TRIBUNNEWS.COM – Pemerintah Israel akhirnya resmi menutup Al Jazeera di tanah Israel karena siaran lembaga penyiaran internasional yang berbasis di Qatar itu “berbahaya” dan bermotif politik.
Keputusan penutupan siaran Al Jazeera diambil dengan suara bulat oleh kabinet Perdana Menteri Benjamin Netanyahu dan kemudian diumumkan secara resmi oleh pemerintah Israel.
Israel telah lama menuduh Al Jazeera, yang masih menjadi salah satu dari sedikit saluran berita internasional yang memiliki koresponden di Jalur Gaza, bias terhadap Al Jazeera dan berkolaborasi dengan militan Hamas. Saluran TV tersebut membantah tuduhan tersebut.
Netanyahu mengumumkan berita tersebut melalui X (sebelumnya Twitter) pada hari Minggu, menulis bahwa “pemerintahan yang saya pimpin telah membuat keputusan dengan suara bulat: saluran inflamasi Al Jazeera akan ditutup di Israel.”
Menteri Komunikasi Israel Shlomo Karhi mengatakan dia menandatangani perintah untuk membatasi aktivitas perusahaan televisi tersebut, yang akan segera berlaku.
Peralatan yang “digunakan untuk menyampaikan konten saluran tersebut,” termasuk peralatan pengeditan dan routing, kamera, laptop dan beberapa ponsel, akan disita, tulis Karhi di situs media sosial X.
Keputusan pemerintah Israel untuk menghentikan siaran berita Al Jazeera sejalan dengan undang-undang yang disahkan oleh parlemen Israel, Knesset, pada bulan April, yang mengizinkan penutupan sementara lembaga penyiaran asing di Israel yang dianggap sebagai ancaman terhadap keamanan nasional selama konflik Gaza. .
Secara hukum, larangan tersebut memerlukan sertifikasi ulang setiap 45 hari.
Pemimpin Al-Jazeera untuk Israel dan wilayah Palestina, Walid Omari, menekankan bahwa langkah kabinet Netanyahu “berbahaya” dan hanya dimotivasi oleh pertimbangan politik.
Tim hukum lembaga penyiaran tersebut sedang mempersiapkan tanggapan terhadap larangan tersebut, kata Omari kepada Reuters.
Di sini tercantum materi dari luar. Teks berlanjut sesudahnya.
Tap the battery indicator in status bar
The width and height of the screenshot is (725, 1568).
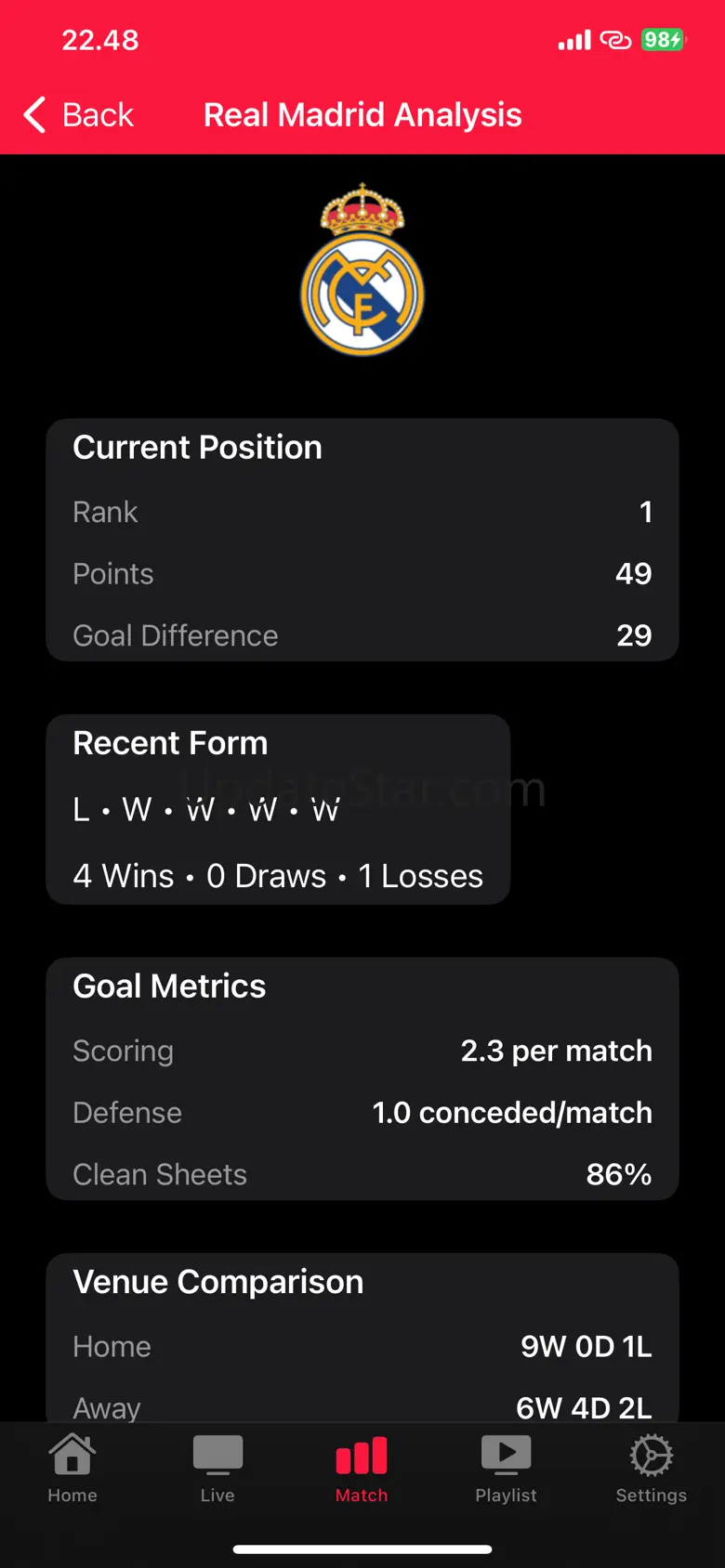point(663,40)
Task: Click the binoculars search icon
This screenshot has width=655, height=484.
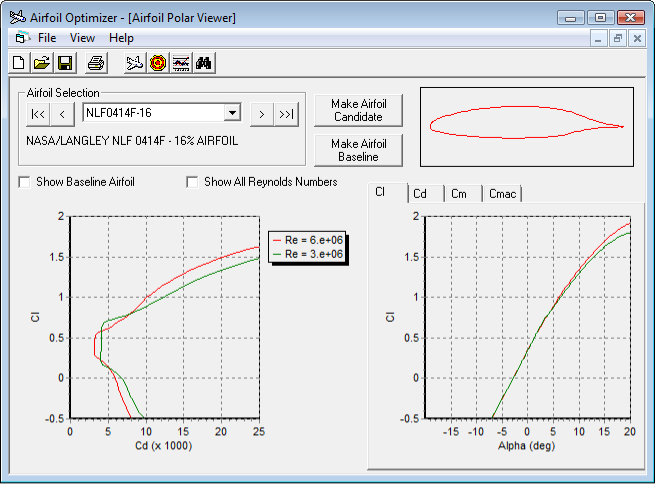Action: point(204,63)
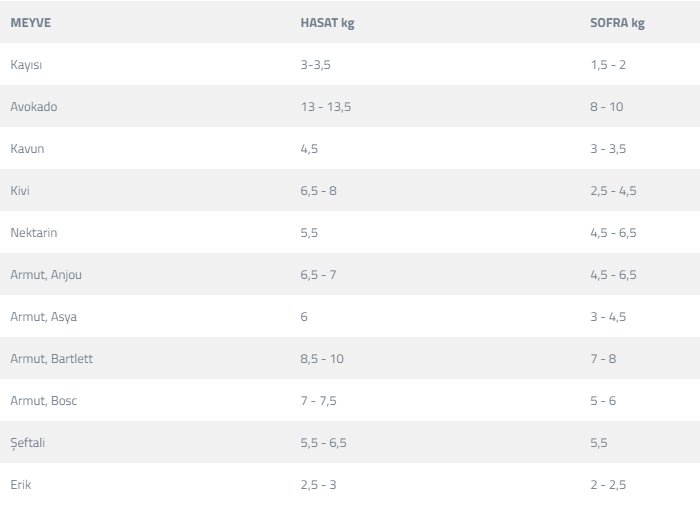
Task: Select Armut, Bartlett harvest value 8,5 - 10
Action: click(322, 359)
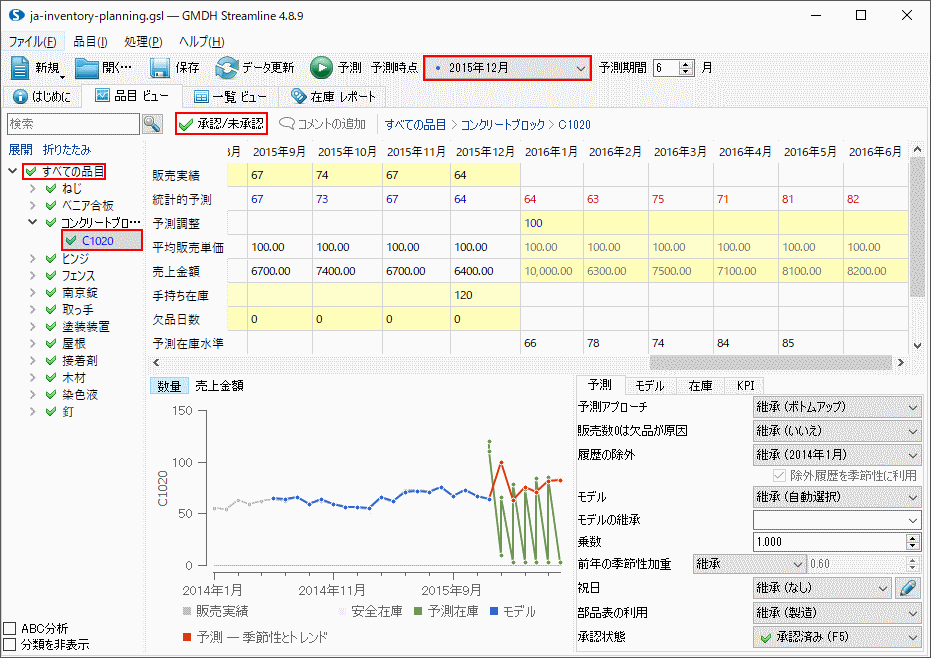The width and height of the screenshot is (931, 658).
Task: Click in the 検索 search field
Action: coord(72,124)
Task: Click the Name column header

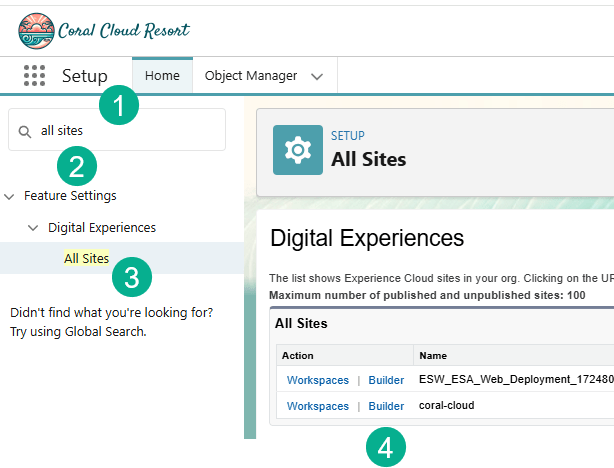Action: coord(434,355)
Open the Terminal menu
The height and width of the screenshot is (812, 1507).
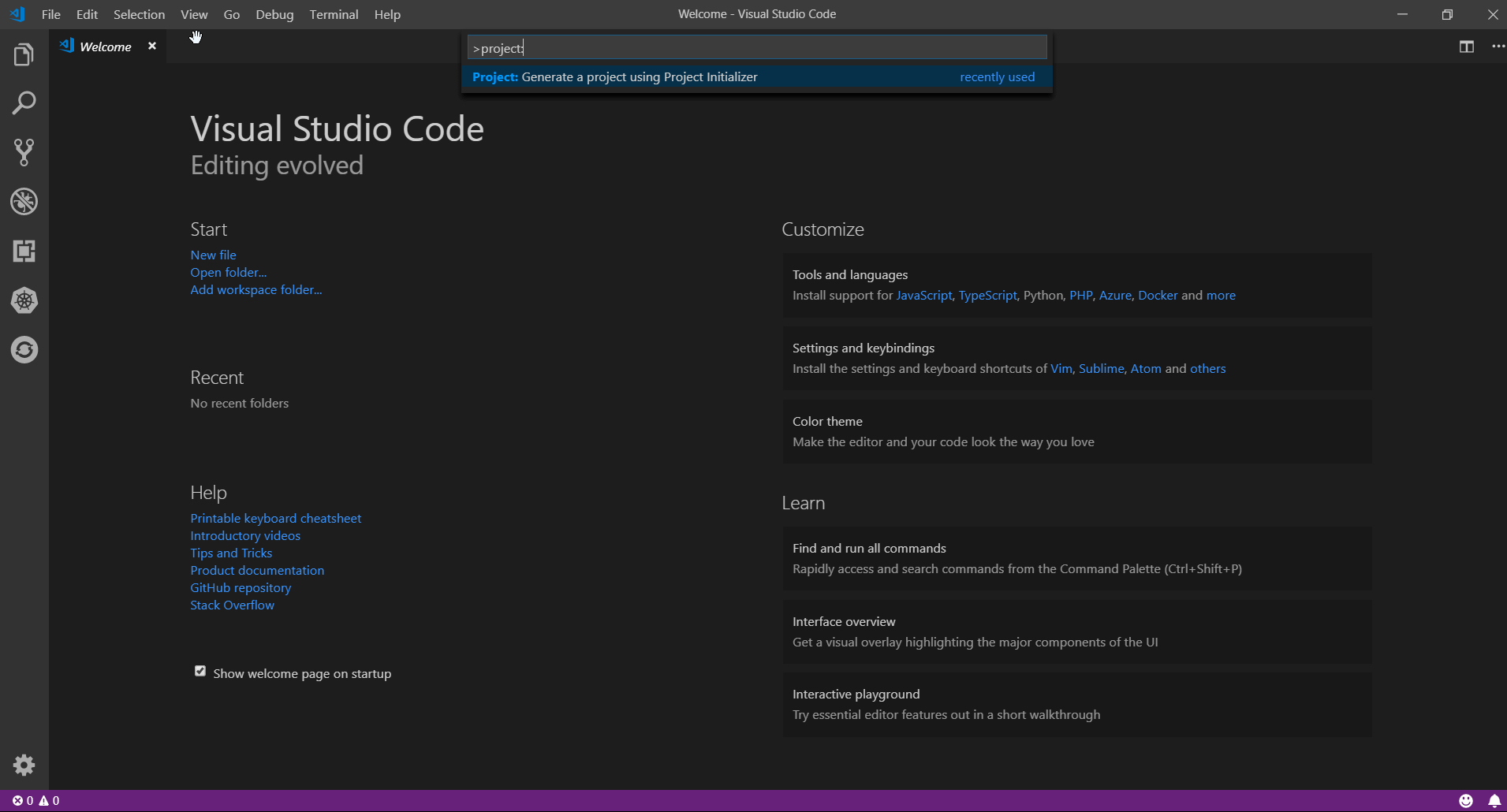click(334, 14)
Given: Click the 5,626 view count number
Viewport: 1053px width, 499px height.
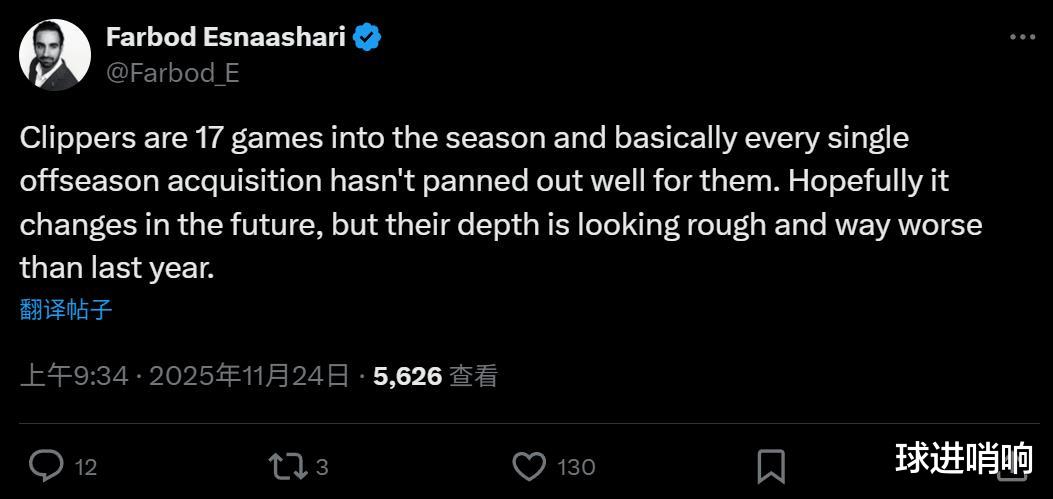Looking at the screenshot, I should 407,376.
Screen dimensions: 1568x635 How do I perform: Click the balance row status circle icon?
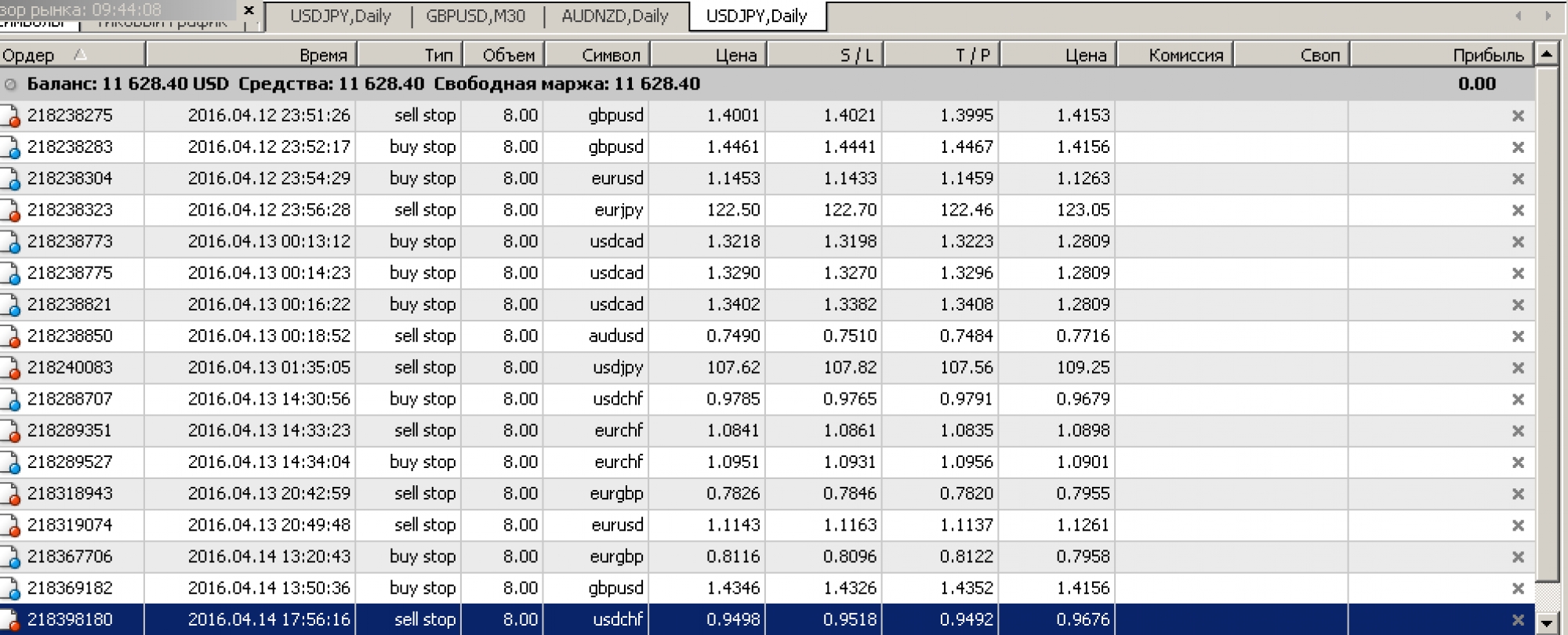[10, 85]
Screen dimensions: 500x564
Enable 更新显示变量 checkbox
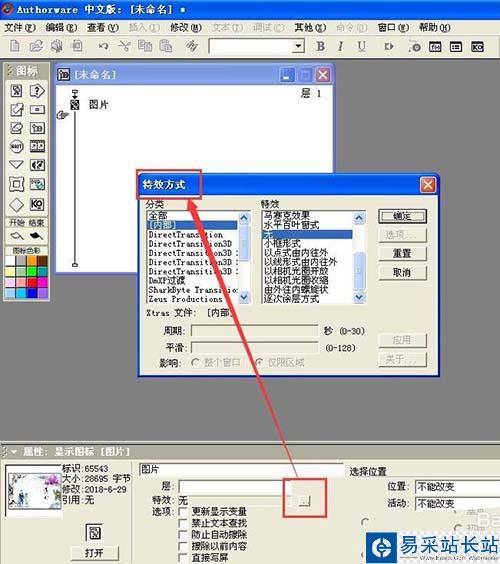point(183,511)
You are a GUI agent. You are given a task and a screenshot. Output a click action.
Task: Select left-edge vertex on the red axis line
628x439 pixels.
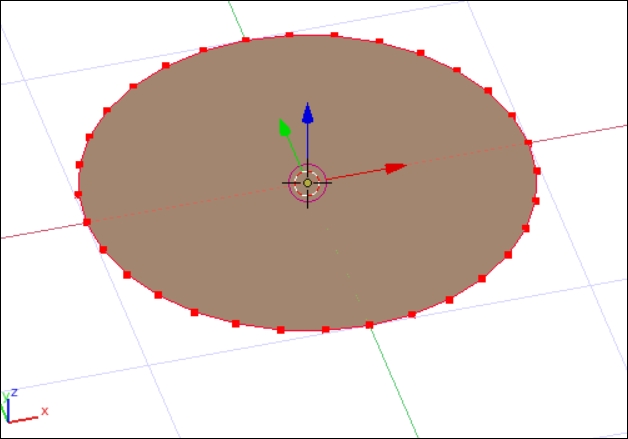(87, 222)
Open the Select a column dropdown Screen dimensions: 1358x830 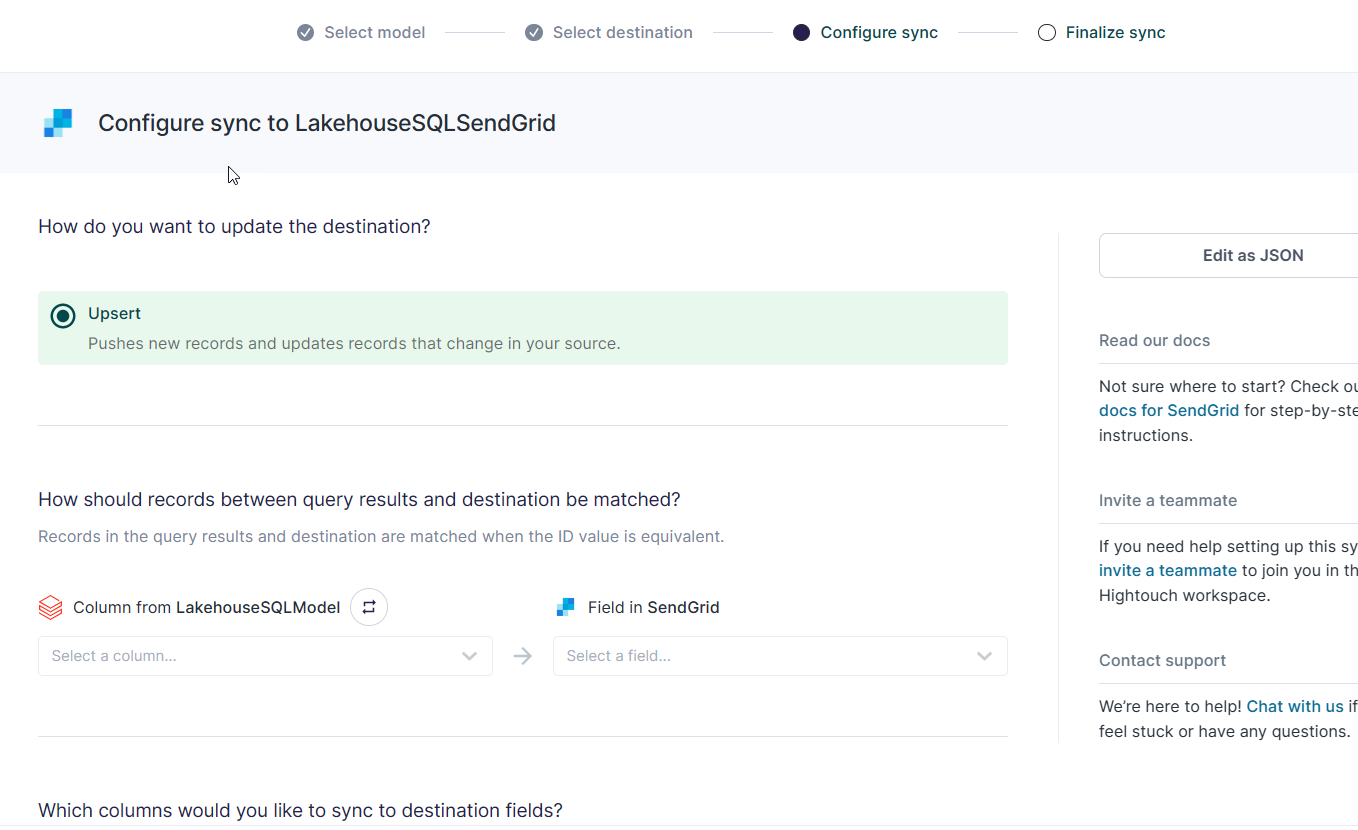pyautogui.click(x=250, y=656)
Koresponden Al Jazeera di Gaza, Hani Mahmoud, mengatakan warga Palestina memandang penutupan saluran berita tersebut sebagai “langkah putus asa untuk mencegah liputan yang adil tentang apa yang terjadi di lapangan” di wilayah tersebut.
Al Jazeera telah “mendokumentasikan kekejaman” dan “tindakan yang melanggar hak asasi manusia internasional,” kata Mahmoud, seraya menambahkan bahwa ini adalah “sesuatu yang tidak disukai pemerintah Israel.”
Jumlah korban tewas akibat serangan udara dan serangan darat Israel yang sedang berlangsung di Gaza telah mencapai 34.654 orang, dan 77.908 lainnya terluka, menurut Kementerian Kesehatan daerah kantong Palestina.
Kampanye ini diluncurkan sebagai tanggapan atas serangan lintas batas Hamas terhadap Israel pada 7 Oktober, yang menewaskan sedikitnya 1.200 orang dan menculik 250 orang.